[Avodah] Rav Sharki on university students

David Riceman via Avodah avodah at lists.aishdas.org
Mon Apr 18 08:06:02 PDT 2016


RMB:

> 
> Simplest example, in https://youtu.be/9pRzyioUKp0 Dr Sally Haslanger
> (of MIT) "proves" that an Omniscient Omnipotent Omnibenevolent (OOO)
> G-d could not exist because an OOO Being could prevent all evil and
> tragedy.
> 
>    1. If God exists, then he/she/it would be OOO
>    2. If an OOO being exists, then there would be no evil
>    3. God exists
> 
> First proposal. Therefore
>    4. There is no evil
> 
> But observation will tell you:
>    5. There is evil
> 
> We can't have a contradiction, so one of our givens must be false.
> (1) is true by definition -- G-d is by definition OOO

This is wrong.  Omnipotence is an incoherent concept.  I actually once started a thread here called “What can’t God do?”.  Some examples: Can God break his own promises?
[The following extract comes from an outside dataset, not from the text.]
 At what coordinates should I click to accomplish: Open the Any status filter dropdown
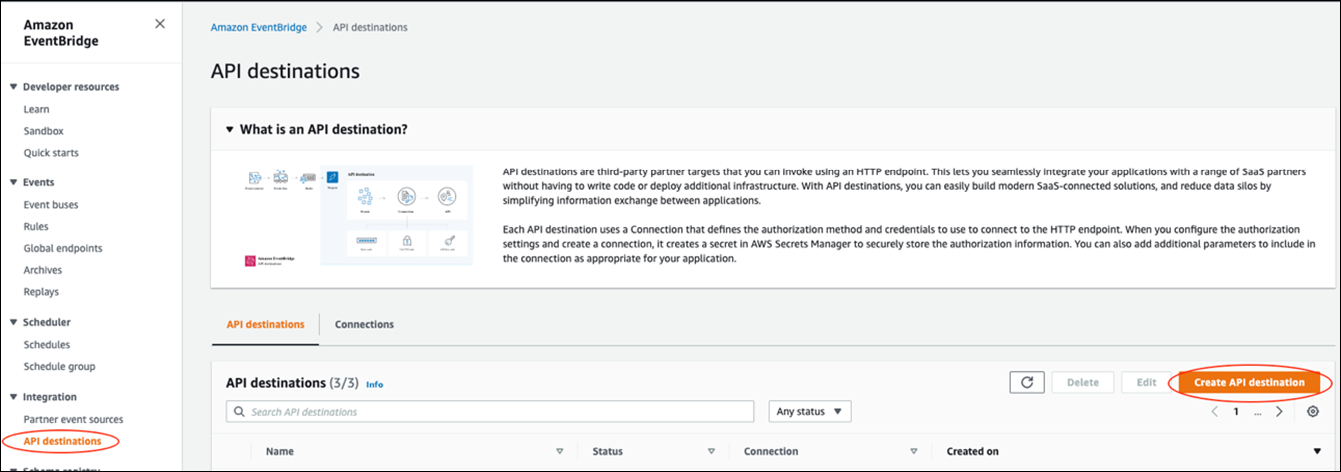pyautogui.click(x=809, y=412)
Can God punish people for doing good?  Can God lie?

I suspect omnibenevolence is equally incoherent.  But Hazal certainly reject it when they say that the world is a shituf of din and hesed.  Omnibenevolence is analogous to pure hesed,

Furthermore it is presumptuous to define God.

> (2) is not really an assumption, but a logical conclusion. (It hides a
> prior formal proof.) A G-d who would know about any evil, doesn't want evil
> to exist and can do anything would have eliminated that evil.

Again, evil is a fuzzy concept.  But this is an example of a general problem with utility functions.  People, and possibly, for all I know, God,
have multidimensional vector valued preferences.  Two bundles of goods may exist without one being fully better or worse than another.
So, for example, excising evil would also excise free will.  Would God really want that?